14//! where `M` is the marginal baseline surface and `S` is the score-weighted
15//! ("logslope") surface. Because the exposure `z` correlates with the same PC
16//! smooths that both `M` and `S` are built from, a component of `M·β_m` can be
17//! explained almost equally well by `diag(z)·S·β_s`. That structural confound
18//! makes the *joint* design rank-soft: the inner Newton sees a near-singular
19//! cross-block Hessian and the outer REML never settles.
20//!
21//! An earlier solver papered over this with pinned ridges (a penalty mass aimed
22//! at the confounded direction, now deleted). That *penalizes* the confound.
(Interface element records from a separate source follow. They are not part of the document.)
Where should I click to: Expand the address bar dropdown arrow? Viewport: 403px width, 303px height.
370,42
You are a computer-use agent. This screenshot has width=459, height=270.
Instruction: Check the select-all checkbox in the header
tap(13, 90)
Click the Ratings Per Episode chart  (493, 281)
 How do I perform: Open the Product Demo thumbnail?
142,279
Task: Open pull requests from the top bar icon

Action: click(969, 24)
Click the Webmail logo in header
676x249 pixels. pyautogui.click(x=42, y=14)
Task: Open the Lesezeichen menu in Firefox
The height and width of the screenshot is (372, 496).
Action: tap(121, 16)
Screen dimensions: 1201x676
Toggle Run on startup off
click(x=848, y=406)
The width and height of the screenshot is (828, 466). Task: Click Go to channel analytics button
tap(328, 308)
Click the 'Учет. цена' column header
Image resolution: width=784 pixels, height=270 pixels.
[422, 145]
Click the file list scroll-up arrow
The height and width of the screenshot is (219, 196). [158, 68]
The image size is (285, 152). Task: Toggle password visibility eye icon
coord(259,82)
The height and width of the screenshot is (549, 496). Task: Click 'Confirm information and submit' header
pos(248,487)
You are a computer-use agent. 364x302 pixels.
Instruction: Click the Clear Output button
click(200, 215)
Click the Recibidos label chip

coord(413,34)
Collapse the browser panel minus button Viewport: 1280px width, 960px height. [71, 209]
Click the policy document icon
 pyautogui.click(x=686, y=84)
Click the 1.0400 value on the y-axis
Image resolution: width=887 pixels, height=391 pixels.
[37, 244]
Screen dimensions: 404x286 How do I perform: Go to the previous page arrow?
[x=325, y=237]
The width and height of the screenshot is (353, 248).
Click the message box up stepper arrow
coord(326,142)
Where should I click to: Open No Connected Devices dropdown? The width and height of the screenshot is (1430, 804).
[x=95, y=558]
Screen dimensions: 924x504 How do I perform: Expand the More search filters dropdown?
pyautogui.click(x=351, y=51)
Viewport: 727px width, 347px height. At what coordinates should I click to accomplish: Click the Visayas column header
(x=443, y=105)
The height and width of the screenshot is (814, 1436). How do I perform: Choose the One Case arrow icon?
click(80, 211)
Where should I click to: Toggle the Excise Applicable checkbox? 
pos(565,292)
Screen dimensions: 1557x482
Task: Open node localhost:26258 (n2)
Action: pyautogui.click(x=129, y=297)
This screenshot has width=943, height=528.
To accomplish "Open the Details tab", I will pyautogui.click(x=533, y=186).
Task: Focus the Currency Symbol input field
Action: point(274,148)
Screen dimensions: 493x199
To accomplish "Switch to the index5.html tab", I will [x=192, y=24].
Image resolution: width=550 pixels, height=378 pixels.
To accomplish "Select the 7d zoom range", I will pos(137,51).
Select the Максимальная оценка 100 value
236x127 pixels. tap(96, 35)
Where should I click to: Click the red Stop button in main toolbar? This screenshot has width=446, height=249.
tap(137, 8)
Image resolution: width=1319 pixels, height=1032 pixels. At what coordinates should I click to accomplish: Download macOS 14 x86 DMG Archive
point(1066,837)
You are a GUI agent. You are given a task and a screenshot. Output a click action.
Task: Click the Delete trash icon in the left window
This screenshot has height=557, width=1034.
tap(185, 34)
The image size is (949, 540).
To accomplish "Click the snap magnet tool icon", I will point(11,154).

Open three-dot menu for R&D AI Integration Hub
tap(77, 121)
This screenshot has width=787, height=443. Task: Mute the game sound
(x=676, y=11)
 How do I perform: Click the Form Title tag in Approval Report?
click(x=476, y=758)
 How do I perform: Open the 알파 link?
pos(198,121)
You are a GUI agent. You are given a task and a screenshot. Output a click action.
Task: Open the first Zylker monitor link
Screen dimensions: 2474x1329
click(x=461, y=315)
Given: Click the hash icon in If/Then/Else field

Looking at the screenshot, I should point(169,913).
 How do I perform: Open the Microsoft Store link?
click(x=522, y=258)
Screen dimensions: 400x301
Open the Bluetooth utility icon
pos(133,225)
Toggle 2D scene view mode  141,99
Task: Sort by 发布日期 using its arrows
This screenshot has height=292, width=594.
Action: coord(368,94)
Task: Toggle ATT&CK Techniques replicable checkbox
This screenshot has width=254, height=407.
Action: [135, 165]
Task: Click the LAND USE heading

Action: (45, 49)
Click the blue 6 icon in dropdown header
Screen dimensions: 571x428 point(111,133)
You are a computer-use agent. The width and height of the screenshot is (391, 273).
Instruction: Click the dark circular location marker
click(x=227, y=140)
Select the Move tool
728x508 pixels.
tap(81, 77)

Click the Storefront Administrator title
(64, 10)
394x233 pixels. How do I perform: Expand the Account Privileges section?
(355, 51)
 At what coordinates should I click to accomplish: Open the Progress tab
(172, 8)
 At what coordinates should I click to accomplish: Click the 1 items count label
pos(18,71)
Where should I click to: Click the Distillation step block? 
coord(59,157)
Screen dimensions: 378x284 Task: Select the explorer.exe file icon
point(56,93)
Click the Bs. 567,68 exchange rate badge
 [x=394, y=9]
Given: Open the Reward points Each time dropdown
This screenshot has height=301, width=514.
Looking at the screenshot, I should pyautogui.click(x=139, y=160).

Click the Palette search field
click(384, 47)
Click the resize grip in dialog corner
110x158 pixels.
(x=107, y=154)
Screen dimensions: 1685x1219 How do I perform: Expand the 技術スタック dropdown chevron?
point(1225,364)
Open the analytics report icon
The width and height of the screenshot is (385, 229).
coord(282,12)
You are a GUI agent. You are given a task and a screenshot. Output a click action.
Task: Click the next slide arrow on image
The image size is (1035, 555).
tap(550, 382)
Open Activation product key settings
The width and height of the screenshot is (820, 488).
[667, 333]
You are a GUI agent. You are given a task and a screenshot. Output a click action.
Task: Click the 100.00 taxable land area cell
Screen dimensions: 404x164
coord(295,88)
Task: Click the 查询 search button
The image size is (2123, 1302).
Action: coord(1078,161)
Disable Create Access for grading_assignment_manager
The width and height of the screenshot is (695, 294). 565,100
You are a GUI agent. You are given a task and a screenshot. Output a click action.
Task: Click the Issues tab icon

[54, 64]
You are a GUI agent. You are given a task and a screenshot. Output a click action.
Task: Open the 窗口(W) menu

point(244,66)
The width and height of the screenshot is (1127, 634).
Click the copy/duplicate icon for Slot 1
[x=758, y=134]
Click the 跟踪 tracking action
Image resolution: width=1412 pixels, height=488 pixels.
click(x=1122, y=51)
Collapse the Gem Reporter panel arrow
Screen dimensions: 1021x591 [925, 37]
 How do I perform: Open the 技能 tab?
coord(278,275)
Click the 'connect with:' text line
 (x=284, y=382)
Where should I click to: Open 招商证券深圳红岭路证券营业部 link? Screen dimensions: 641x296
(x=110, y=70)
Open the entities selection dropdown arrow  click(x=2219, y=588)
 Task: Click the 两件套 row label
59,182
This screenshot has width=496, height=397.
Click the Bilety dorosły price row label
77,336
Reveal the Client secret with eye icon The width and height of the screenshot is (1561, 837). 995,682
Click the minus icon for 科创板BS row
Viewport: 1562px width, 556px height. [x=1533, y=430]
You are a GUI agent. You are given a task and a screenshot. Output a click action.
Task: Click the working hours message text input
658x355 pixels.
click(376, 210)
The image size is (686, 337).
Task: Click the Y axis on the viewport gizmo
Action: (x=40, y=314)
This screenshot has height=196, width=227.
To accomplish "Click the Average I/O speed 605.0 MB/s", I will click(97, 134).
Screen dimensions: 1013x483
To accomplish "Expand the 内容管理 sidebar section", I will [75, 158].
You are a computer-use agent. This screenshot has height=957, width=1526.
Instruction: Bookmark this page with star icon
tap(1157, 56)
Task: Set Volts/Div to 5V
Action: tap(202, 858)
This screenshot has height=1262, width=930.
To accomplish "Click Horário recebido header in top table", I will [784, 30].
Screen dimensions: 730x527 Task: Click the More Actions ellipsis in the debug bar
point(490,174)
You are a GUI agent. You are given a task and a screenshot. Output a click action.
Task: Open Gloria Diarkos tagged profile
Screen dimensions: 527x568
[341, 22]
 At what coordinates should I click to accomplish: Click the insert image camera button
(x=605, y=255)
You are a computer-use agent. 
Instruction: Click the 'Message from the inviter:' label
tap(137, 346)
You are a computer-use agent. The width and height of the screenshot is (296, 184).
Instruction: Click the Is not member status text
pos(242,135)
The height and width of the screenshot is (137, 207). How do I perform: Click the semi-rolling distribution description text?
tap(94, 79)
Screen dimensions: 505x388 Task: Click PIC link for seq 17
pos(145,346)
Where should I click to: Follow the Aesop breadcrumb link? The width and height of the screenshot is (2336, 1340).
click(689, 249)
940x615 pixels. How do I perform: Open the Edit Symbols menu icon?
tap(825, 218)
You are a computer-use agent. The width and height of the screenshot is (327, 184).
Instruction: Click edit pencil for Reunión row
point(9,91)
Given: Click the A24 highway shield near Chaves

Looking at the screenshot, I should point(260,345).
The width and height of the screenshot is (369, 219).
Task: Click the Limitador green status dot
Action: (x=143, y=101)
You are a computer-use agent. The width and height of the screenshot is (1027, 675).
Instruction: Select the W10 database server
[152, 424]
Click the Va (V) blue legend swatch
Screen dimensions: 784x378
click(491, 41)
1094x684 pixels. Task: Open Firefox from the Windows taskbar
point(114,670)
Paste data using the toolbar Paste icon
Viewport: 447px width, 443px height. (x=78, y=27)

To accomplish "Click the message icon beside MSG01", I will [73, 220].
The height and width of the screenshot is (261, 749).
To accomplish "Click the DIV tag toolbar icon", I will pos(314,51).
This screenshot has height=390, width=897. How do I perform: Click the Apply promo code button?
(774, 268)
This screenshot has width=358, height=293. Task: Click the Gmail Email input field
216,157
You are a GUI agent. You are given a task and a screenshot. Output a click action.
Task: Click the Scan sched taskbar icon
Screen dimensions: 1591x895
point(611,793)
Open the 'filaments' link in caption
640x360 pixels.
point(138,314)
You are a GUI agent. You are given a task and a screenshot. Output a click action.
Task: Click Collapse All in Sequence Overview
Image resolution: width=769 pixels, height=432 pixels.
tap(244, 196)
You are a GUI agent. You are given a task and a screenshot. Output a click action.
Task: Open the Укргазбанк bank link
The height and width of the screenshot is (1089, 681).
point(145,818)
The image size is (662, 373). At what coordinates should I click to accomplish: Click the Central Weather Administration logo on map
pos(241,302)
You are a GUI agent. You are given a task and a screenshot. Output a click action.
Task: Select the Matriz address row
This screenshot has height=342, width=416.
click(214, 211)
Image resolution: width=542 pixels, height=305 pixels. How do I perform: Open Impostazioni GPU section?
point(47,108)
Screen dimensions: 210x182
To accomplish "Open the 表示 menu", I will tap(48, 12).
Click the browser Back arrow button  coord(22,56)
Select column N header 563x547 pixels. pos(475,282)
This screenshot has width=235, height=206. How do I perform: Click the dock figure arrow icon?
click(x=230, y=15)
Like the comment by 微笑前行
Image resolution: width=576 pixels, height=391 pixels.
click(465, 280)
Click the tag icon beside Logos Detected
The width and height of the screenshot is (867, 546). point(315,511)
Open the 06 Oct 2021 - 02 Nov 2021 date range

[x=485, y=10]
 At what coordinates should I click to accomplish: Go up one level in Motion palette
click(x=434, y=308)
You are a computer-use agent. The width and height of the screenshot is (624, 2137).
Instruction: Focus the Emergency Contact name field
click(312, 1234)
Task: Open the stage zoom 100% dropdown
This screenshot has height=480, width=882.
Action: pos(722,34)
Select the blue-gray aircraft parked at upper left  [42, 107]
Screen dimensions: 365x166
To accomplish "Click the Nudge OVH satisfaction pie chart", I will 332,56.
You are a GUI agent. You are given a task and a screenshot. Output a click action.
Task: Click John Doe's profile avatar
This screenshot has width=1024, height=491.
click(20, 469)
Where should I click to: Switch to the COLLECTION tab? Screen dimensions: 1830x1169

23//! This module instead *resolves* it by construction: it reparameterizes the
24//! confound block so its
25//! columns are **exactly** orthogonal (in a chosen row metric `W`) to the
26//! primary block's column span. After the transform the cross-block Gram is
27//! exactly zero, so no ridge is needed for identification — and the transform is
28//! a pure change of basis, so the original-basis coefficients are recovered
29//! **exactly** for prediction and reporting.
30//!
31//! The mechanism is family-general: it operates only on dense design columns and
32//! a per-row weight vector, so any family that can hand over a `(primary,
33//! confound, W)` triple inherits it. Activating it for BMS is fine, but nothing
34//! here is BMS-specific.
35//!
36//! # The math (exact, no approximation)
37//!
38//! Let `M` (`n × p_m`) be the primary block, `C` (`n × p_c`) the confound block,
39//! and `W = diag(w)` a non-negative row metric (`w_i ≥ 0`). Define the
40//! W-projection coefficients
41//!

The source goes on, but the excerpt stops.